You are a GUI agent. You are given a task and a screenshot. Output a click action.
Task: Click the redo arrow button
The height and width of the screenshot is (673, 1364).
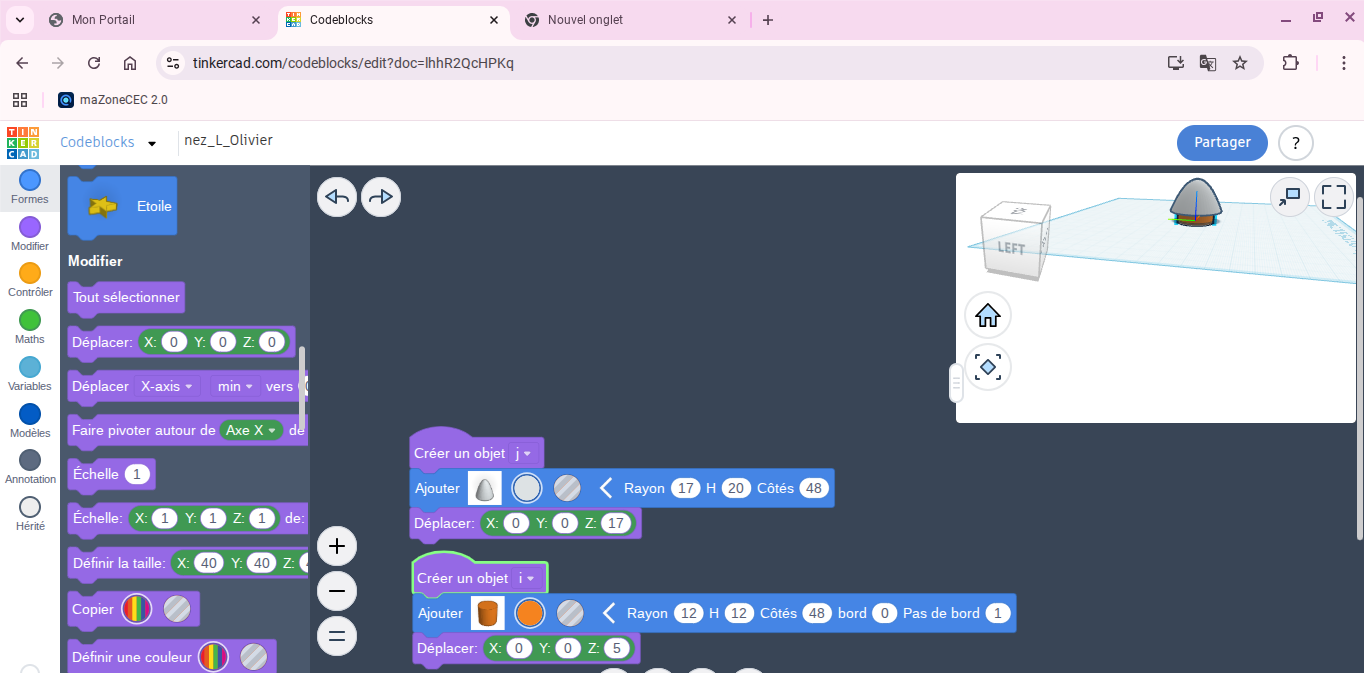[381, 197]
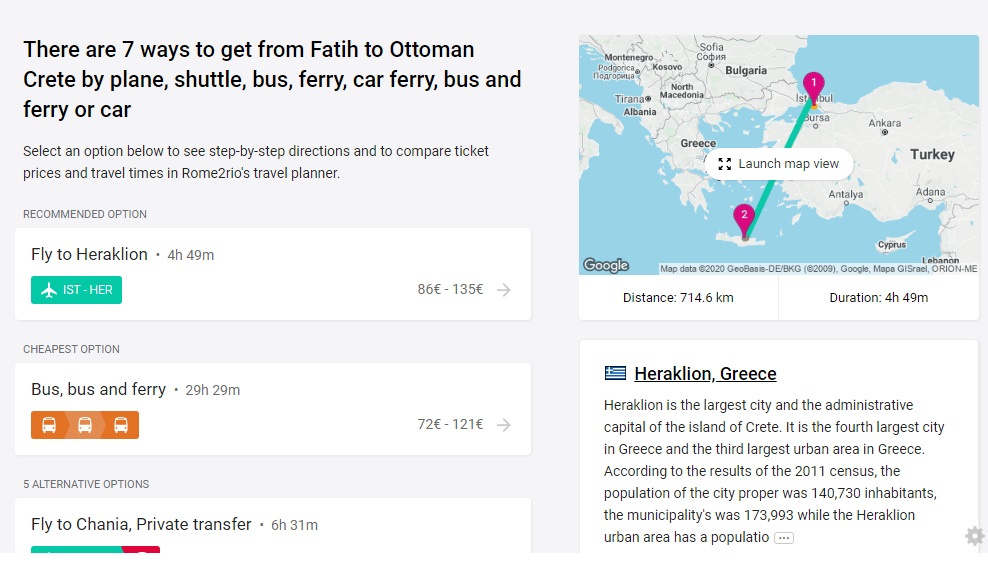Image resolution: width=988 pixels, height=572 pixels.
Task: Expand the truncated Heraklion description ellipsis
Action: pyautogui.click(x=784, y=538)
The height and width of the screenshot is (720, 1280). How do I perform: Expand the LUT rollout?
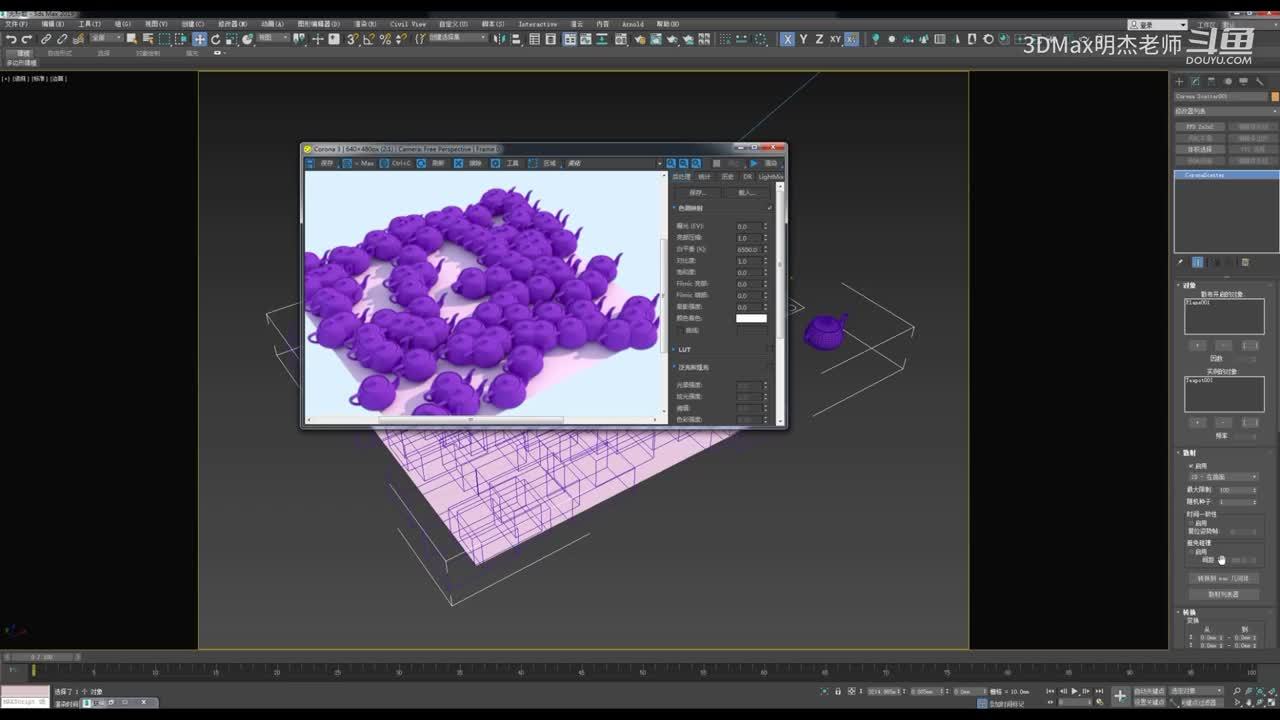click(x=684, y=350)
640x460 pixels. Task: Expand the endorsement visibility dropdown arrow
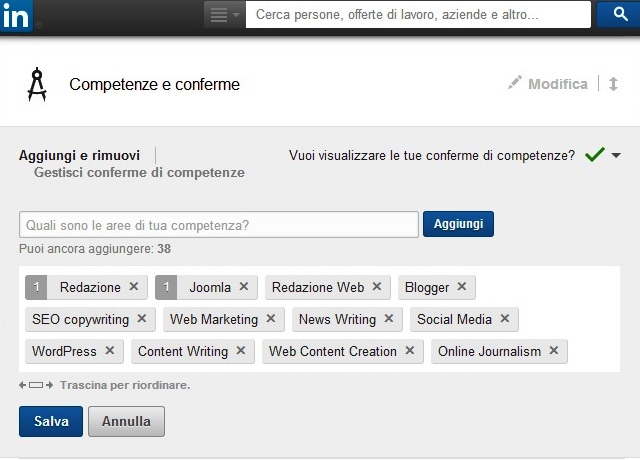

★ ★ ★

Exclude the pictures and reproduce every entry exactly.

▶ [Response to the task]
You are a GUI agent. You are given a task and a screenshot. Output a click action.
Task: Click the redo arrow button
The height and width of the screenshot is (673, 1364).
[381, 197]
Image resolution: width=988 pixels, height=572 pixels.
Task: Expand the truncated Heraklion description ellipsis
Action: pyautogui.click(x=784, y=538)
The height and width of the screenshot is (720, 1280). How do I perform: Expand the LUT rollout?
click(x=684, y=350)
640x460 pixels. Task: Expand the endorsement visibility dropdown arrow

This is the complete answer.